- **O que produzir**: Prossiga a redação do texto sobre o livro de poesia “Não há duas equações iguais”, começando imediatamente após a última frase apresentada.

------ Texto fornecido

No
“Prólogo” a este Não há duas equações
iguais (Lisboa: Chiado Editora, 2012), de João Miranda, a primeira quadra
lança o leitor perante um enigma quando diz: “Larguei de vez a poesia, / deixei
de andar sempre / acompanhado por um caderno / de versos que me faz acreditar.”
Paradoxal nos parece esta declaração de abandono da poesia para abrir um livro
que é de poesia!...
Continuando,
a segunda estrofe justifica a decisão do poeta: “Já não vale o esforço, /
apenas me faz sofrer / e acreditar que tudo / irá mudar é apenas / uma ilusão.”
A dor e o sofrimento causados pelo momento da escrita são o parto do próprio
poema. Os versos alinham-se porque o poeta tem algo a exprimir, são apenas o
seu olhar e sentir, não são uma pedra para mudar o mundo, tão-só um pretexto para
o poeta se conhecer.
Significativamente,
o primeiro grupo de poemas alinha-se pelo título “o mundo”, onde mais é dito
sobre o “eu” do que a propósito do que cerca este “eu”. Veja-se, por exemplo, o
poema dedicado a Setúbal, que se inicia de forma contundente: “Confesso-te minha
amada Setúbal, / és um desgosto no meu olhar”. Depois, há justificações para
esta desolação e um final que apazigua: “mas és a cidade que me viu crescer / e
pouco a pouco me fez feliz.”
Poemas
de contrastes são estes, que correspondem a momentos, aos tais excertos do
tempo que se registam no caderno, numa tentativa de fazer justiça ao princípio
que o próprio poeta estabelece, em jeito de máxima: “Vive e escreve a tua vida,
/ enquanto sabes escrever, / enquanto podes viver.” É que, como o próprio
título anuncia, “não há duas equações iguais”, verdade que surge a fechar um
poema em que o poeta se confronta consigo mesmo no desenho de um auditório em
que se fala do universo, ficando ao poeta a amargura de não se explicar “o
universo / de que somos feitos”.
Parodiando
um título de Rilke, este livro de João Miranda bem poderia responder ao título
de “cartas de um jovem poeta”, cujos
poemas são reflexos e registos de momentos, de procuras, de lutas contra o
vazio e a solidão, de homenagem aos gestos de alguns seres que na sua vida se
têm cruzado.
O
agrupamento destes poemas por títulos tão diversos quanto “mundo”, “vazios”, “momentos”,
“a força”, “amores de verão”, “ecos da distância”, “a ideia de ti”, “combustão”,
“pessoas” e “definições de mim” dá ao leitor a ideia dessa fragmentação, desse
todo multifacetado, sempre desigual e constante na sua evolução, desse tempo
que ultrapassa a noção de cronologia mas que se relaciona com a intensidade dos
instantes, sejam eles de euforia ou de vazio.

------------
------ Excertos do material

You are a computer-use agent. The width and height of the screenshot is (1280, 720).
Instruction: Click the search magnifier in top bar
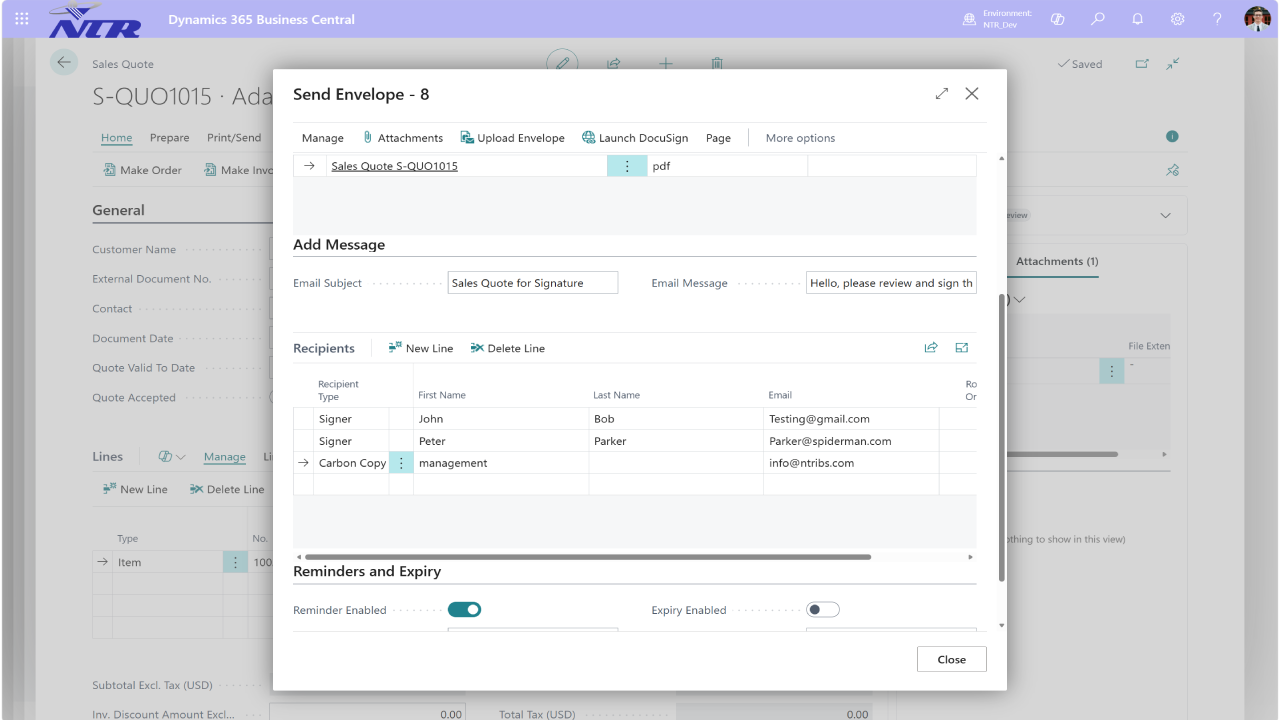point(1098,19)
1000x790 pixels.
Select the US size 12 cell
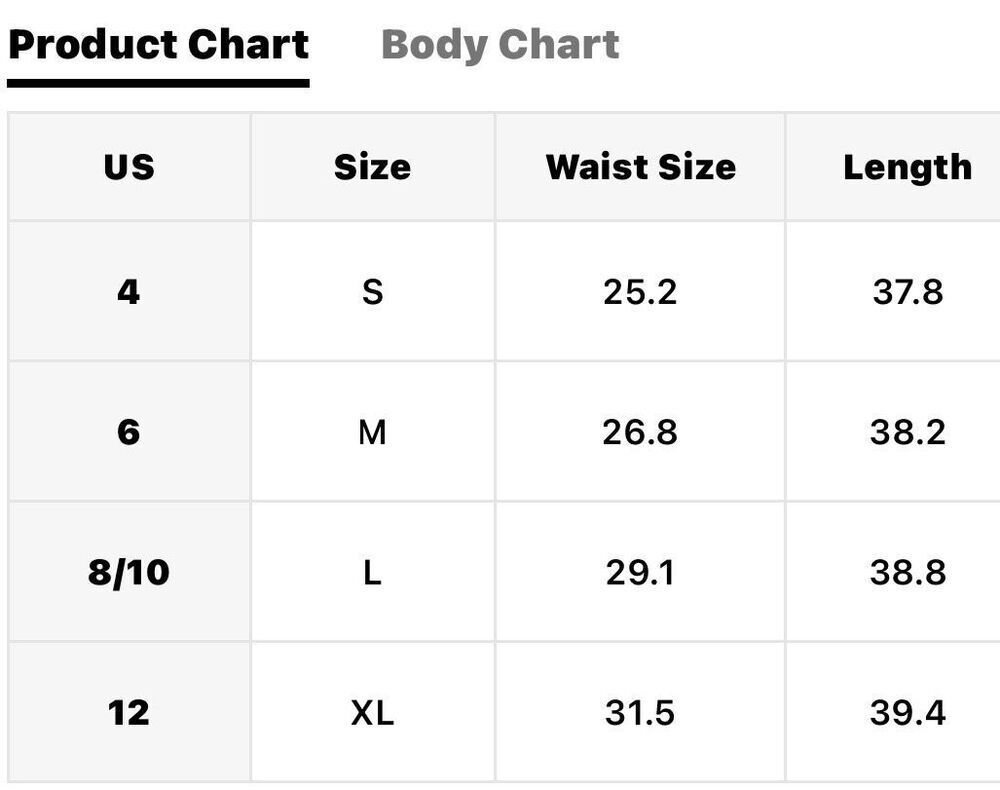click(x=129, y=712)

------------

- **Resultado do exercício**:
Rapidamente
o leitor conclui que aquelas verdades de rejeição enunciadas no “Prólogo”
podiam ser discutíveis, sobretudo à luz de uma lógica que Pessoa tão bem
apresentou a propósito do fingidor que o poeta é e a propósito da dor do poeta.
Esse eco pessoano é, de resto, adoptado por João Miranda no final do livro,
sugestivamente num texto intitulado “Arte poética”, onde são cantados os
prazeres da vida e é reelaborado o papel da palavra escrita: “Enquanto a veia
da poesia correr em mim, / não posso negar tal alegria.”
Muito
forte é, aliás, este último grupo, convenientemente intitulado “Epílogo”,
espaço único para uma “Autobiografia poética”, texto que glorifica o nível de
conhecimento e de saber que ao poeta é dado, que compromete o ser que se
revelou com a própria poesia, que apazigua quem fala com quem é imaginado ouvir
– um “tu” sempre presente, sempre a fazer o mesmo caminho de versos. Esta “autobiografia
poética” põe em igualdade o efeito de todas as experiências, venham elas do
manejo da palavra ou do saber sobre o mundo. Vale a pena determo-nos, por isso,
na leitura deste poema que, propositadamente, ficou para o fim, qual chave de
ouro que permite o acesso ao essencial do “eu”: “É bonita a estrada / que nos
segue, não é? // Sabes, sou estudante do engenho, / sou músico e, / acima de
tudo, poeta. // (…)”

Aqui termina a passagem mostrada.